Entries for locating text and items
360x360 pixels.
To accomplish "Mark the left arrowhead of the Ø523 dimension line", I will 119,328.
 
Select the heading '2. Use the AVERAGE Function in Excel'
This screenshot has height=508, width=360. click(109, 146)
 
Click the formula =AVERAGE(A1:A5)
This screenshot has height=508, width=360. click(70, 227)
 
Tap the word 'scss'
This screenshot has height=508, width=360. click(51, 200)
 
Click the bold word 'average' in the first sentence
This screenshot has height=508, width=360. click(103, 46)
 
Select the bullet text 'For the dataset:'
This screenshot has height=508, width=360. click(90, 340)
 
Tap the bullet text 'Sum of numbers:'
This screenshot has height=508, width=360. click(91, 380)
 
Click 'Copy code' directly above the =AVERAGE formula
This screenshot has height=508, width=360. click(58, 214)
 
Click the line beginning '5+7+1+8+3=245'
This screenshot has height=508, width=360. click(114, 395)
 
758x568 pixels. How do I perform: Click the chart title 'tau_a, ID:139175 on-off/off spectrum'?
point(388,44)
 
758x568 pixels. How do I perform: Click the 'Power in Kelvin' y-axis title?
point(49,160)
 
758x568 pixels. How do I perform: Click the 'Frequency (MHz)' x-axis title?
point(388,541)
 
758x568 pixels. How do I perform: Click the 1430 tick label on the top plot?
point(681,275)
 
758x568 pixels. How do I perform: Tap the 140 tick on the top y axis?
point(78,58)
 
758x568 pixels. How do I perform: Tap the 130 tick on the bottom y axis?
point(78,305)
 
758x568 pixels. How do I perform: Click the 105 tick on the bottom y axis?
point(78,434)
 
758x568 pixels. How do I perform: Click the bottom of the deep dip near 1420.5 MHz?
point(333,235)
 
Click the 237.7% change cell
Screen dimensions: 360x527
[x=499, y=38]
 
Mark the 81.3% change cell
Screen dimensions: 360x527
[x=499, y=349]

REQUIREMENT:
Render every line of the listing above as a JSON array of strings, one string per line, with blank lines omitted.

FINAL RESULT:
[
  "360x360 pixels.",
  "To accomplish \"Mark the left arrowhead of the Ø523 dimension line\", I will 119,328.",
  "Select the heading '2. Use the AVERAGE Function in Excel'",
  "This screenshot has height=508, width=360. click(109, 146)",
  "Click the formula =AVERAGE(A1:A5)",
  "This screenshot has height=508, width=360. click(70, 227)",
  "Tap the word 'scss'",
  "This screenshot has height=508, width=360. click(51, 200)",
  "Click the bold word 'average' in the first sentence",
  "This screenshot has height=508, width=360. click(103, 46)",
  "Select the bullet text 'For the dataset:'",
  "This screenshot has height=508, width=360. click(90, 340)",
  "Tap the bullet text 'Sum of numbers:'",
  "This screenshot has height=508, width=360. click(91, 380)",
  "Click 'Copy code' directly above the =AVERAGE formula",
  "This screenshot has height=508, width=360. click(58, 214)",
  "Click the line beginning '5+7+1+8+3=245'",
  "This screenshot has height=508, width=360. click(114, 395)",
  "758x568 pixels. How do I perform: Click the chart title 'tau_a, ID:139175 on-off/off spectrum'?",
  "point(388,44)",
  "758x568 pixels. How do I perform: Click the 'Power in Kelvin' y-axis title?",
  "point(49,160)",
  "758x568 pixels. How do I perform: Click the 'Frequency (MHz)' x-axis title?",
  "point(388,541)",
  "758x568 pixels. How do I perform: Click the 1430 tick label on the top plot?",
  "point(681,275)",
  "758x568 pixels. How do I perform: Tap the 140 tick on the top y axis?",
  "point(78,58)",
  "758x568 pixels. How do I perform: Tap the 130 tick on the bottom y axis?",
  "point(78,305)",
  "758x568 pixels. How do I perform: Click the 105 tick on the bottom y axis?",
  "point(78,434)",
  "758x568 pixels. How do I perform: Click the bottom of the deep dip near 1420.5 MHz?",
  "point(333,235)",
  "Click the 237.7% change cell",
  "Screen dimensions: 360x527",
  "[x=499, y=38]",
  "Mark the 81.3% change cell",
  "Screen dimensions: 360x527",
  "[x=499, y=349]"
]